> **Text segment**:

Here is a write-up you rarely see: a negative result. We wanted to run our production model in FP8 on the DGX Spark’s GB10 (Grace-Blackwell, unified memory). After five attempts, we abandoned FP8 on this platform and switched to NVFP4. Here is why — and what it taught us.
What we wanted, and why
FP8 is the “obvious” format on Blackwell: native hardware support, a good quality/throughput trade-off, wide data-center adoption. On an always-on node, the goal was simple: better throughput than GGUF, near-intact quality, and a memory footprint compatible with the GB10’s unified pool.
The Spark’s quirk is precisely that unified memory (UMA): CPU and GPU share a single pool. That is its strength (no host↔device copy) and, as we will see, its trap.
The failure mode: a leak via unified memory
On every attempt, the same scenario: the server started, answered correctly… then its memory usage climbed request after request until it saturated the shared pool, followed by a crash. Not a clean load-time error — a progressive leak.
The cause sat at the intersection of three things:
- The CUDA allocator on unified memory: blocks were not actually returned to the pool.
- FlashInfer’s workspace (the attention buffers) growing without being recycled correctly in this UMA context.
- No guardrail: cgroup does not bound a runaway on UMA, and the Linux scheduler does not distinguish CPU RAM from VRAM in that single pool — so nothing capped the drift before the crash.
Five attempts, same wall
We varied everything we could: stack versions (vLLM / FlashInfer), KV-cache size, explicit memory limits, allocator options. All five configurations converged on the same leak. From there, the math is simple: continuing meant debugging an immature upstream path (FP8/FlashInfer on Blackwell UMA) instead of shipping. Decision: close FP8 on this platform.
The pivot that worked: NVFP4
We moved to NVFP4 quantization (4-bit, compressed-tensors format, Marlin kernels). Result: it fits the GB10 memory budget, stays stable over time (no leak), and delivers higher throughput. It was promoted to production on 2 June 2026 as the always-on format.
The counter-intuitive part: well-implemented 4-bit quantization beat FP8 on our hardware. Not because FP8 is “worse” in the absolute, but because the 4-bit path was mature and stable on this platform, where the FP8 path was not. See also our LLM benchmark and our local LLM in production guide.
FP8 vs NVFP4 on GB10 (our stack)
| Criterion | FP8 | NVFP4 |
|---|---|---|
| Stability over time (UMA) | ❌ Progressive leak | ✅ Stable |
| Memory footprint | ➖ Heavier | ✅ Fits the pool |
| Throughput | ➖ Unmeasurable (crash) | ✅ Higher |
| Path maturity (our stack) | ❌ Immature on UMA | ✅ Mature |
| Production verdict | Abandoned after 5 tries | Promoted 2026-06-02 |
Three lessons
- Unified memory changes the rules. A format that “works everywhere” else can leak on UMA. Test the format on your platform, not on the spec sheet.
- A negative result has value. Five documented attempts beat a sixth blind one. Knowing when to stop is an engineering skill.
- Validate on a frozen benchmark. Our NVFP4 verdict comes from a reproducible measurement, not an impression. That is what makes an infrastructure decision defensible.
This experience is ours: our hardware, our versions, our load. It does not condemn FP8 in general — it documents precisely where and why it failed for us, and the format that replaced it.

> **Provided information**:
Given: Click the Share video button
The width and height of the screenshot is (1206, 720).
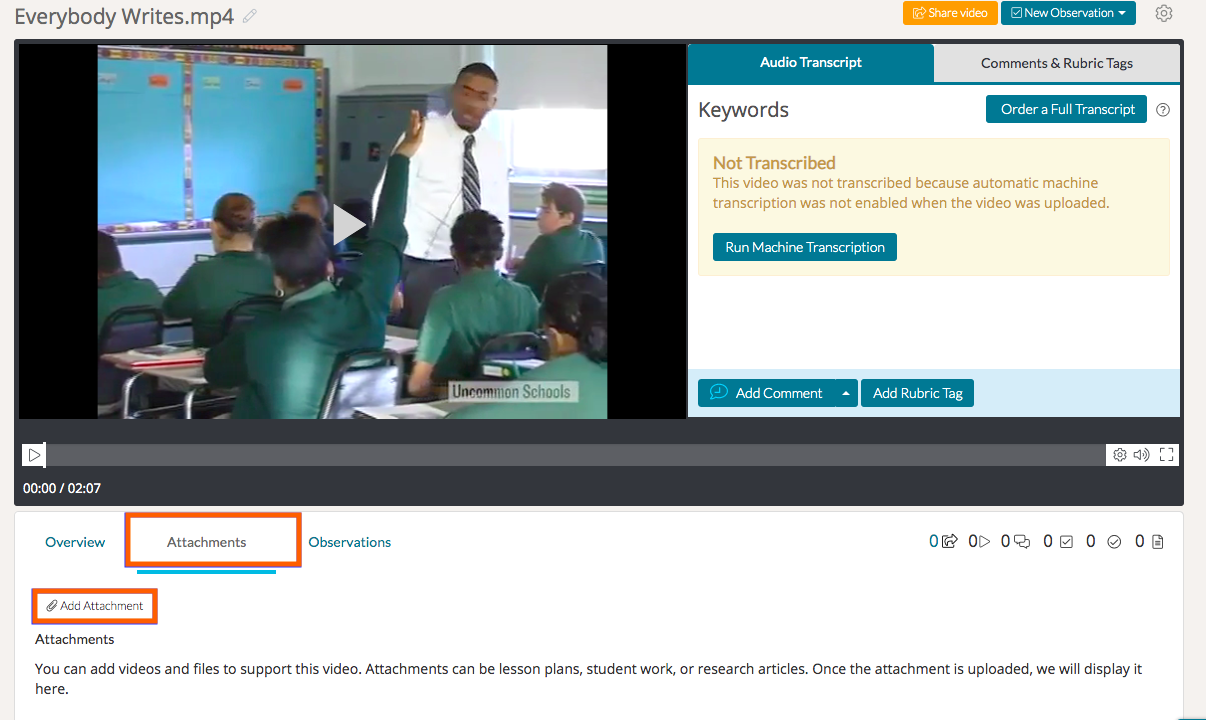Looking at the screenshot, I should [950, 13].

...

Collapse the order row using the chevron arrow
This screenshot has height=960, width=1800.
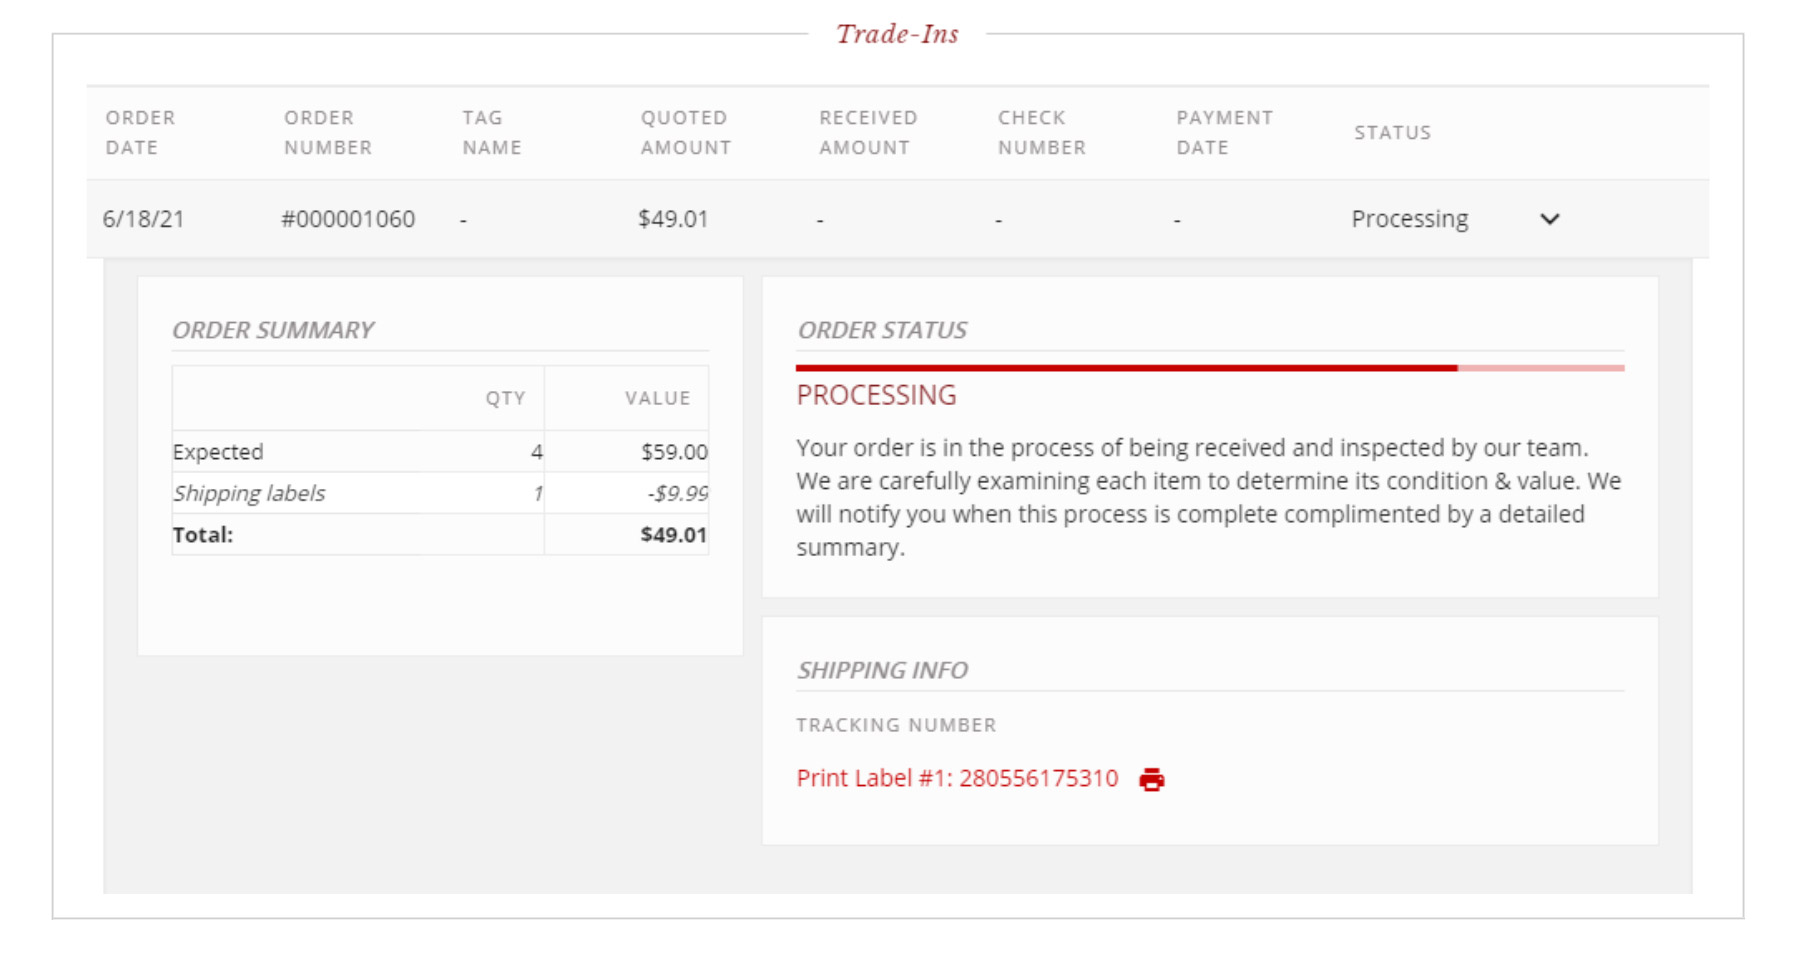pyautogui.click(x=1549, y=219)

> **What to do**:
[a] List every criterion by which the FP8 write-up's comparison table rates FP8 against NVFP4.
[b] Reproduce the FP8 write-up verbatim from "The pivot that" up to and including "GB10 (our stack)".
The items are from a different source than the write-up on FP8 and the GB10.

> **Responses in order**:
[a]
- Stability over time (UMA)
- Memory footprint
- Throughput
- Path maturity (our stack)
- Production verdict

[b]
The pivot that worked: NVFP4
We moved to NVFP4 quantization (4-bit, compressed-tensors format, Marlin kernels). Result: it fits the GB10 memory budget, stays stable over time (no leak), and delivers higher throughput. It was promoted to production on 2 June 2026 as the always-on format.
The counter-intuitive part: well-implemented 4-bit quantization beat FP8 on our hardware. Not because FP8 is “worse” in the absolute, but because the 4-bit path was mature and stable on this platform, where the FP8 path was not. See also our LLM benchmark and our local LLM in production guide.
FP8 vs NVFP4 on GB10 (our stack)